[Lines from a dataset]
⟨

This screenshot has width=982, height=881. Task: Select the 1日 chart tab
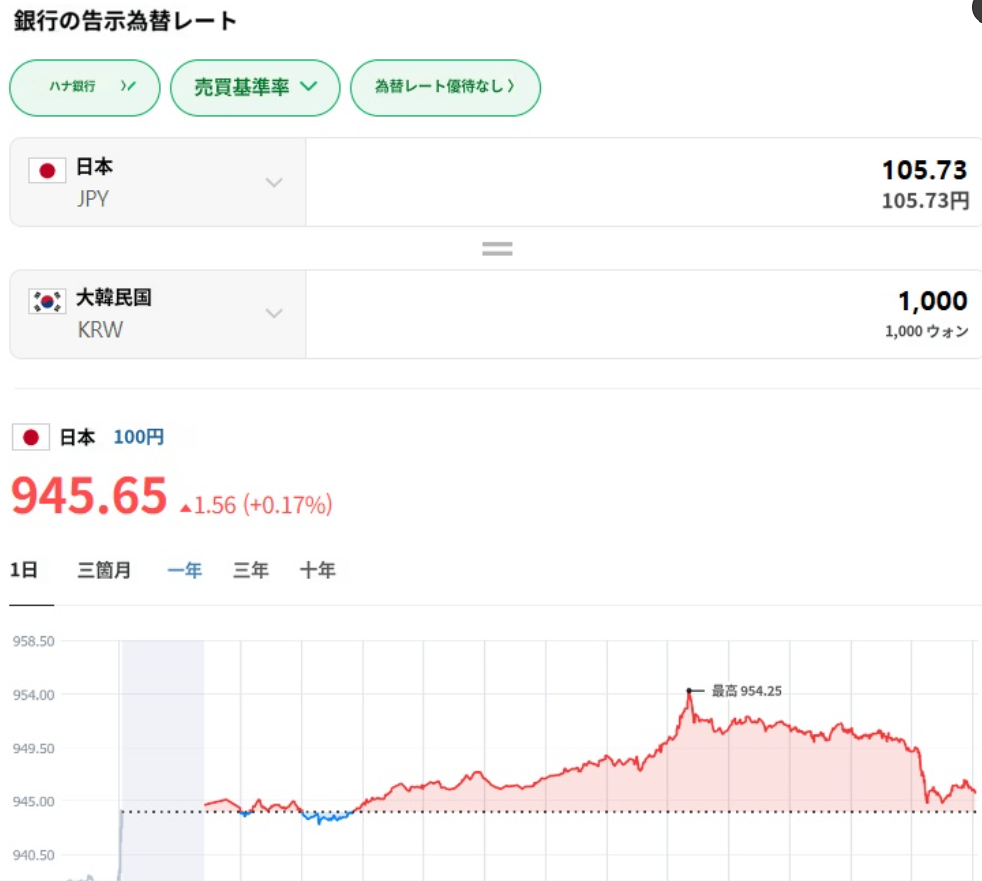point(24,570)
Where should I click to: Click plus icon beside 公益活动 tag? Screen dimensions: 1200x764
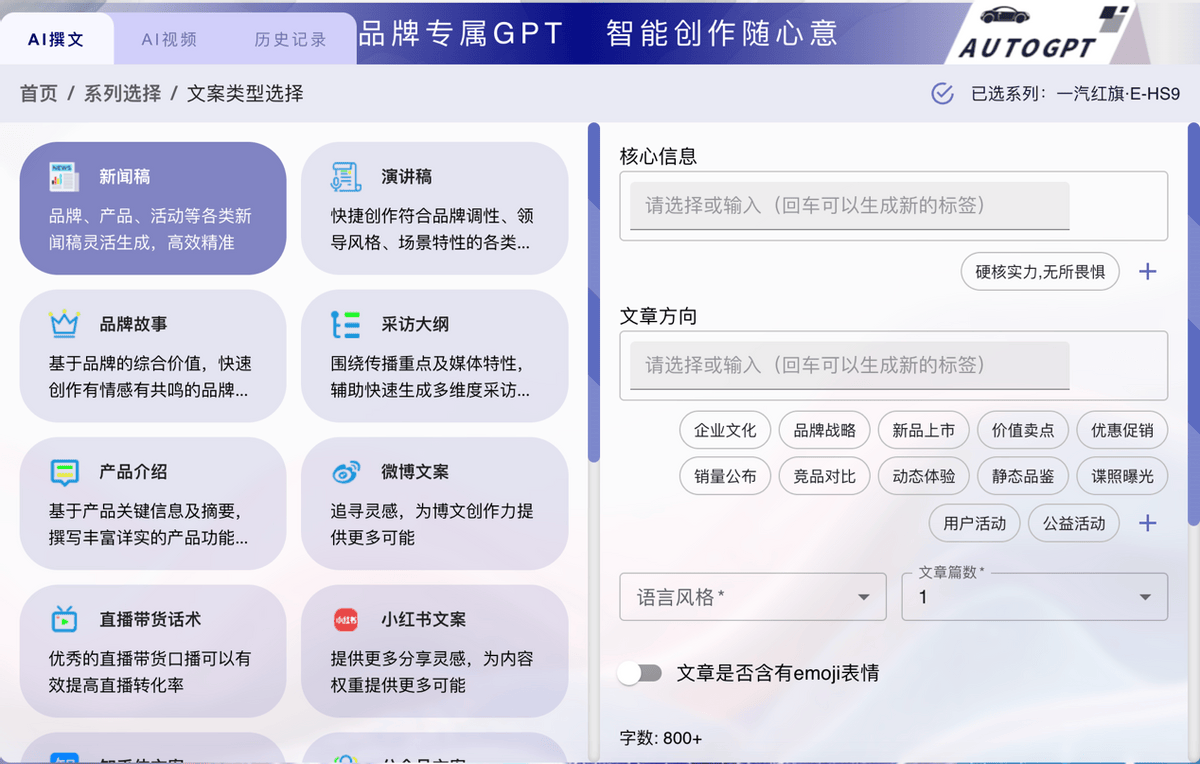1148,523
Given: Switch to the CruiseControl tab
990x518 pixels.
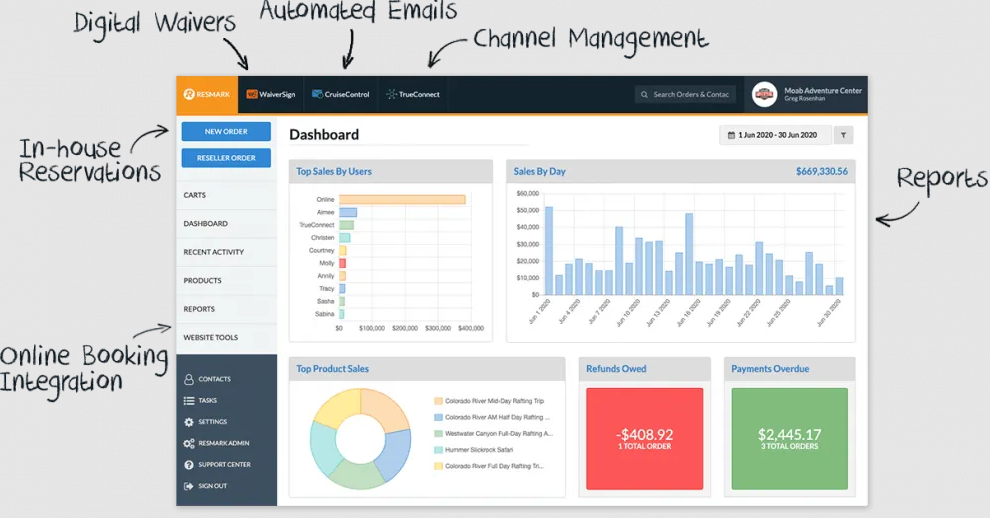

⟩

:: STATED PROBLEM ::
Filter the lines above, keeping only those that contain the string "screenshot". Copy each matching line in full.

:: RESPONSE ::
This screenshot has width=982, height=881. Task: Select the 1日 chart tab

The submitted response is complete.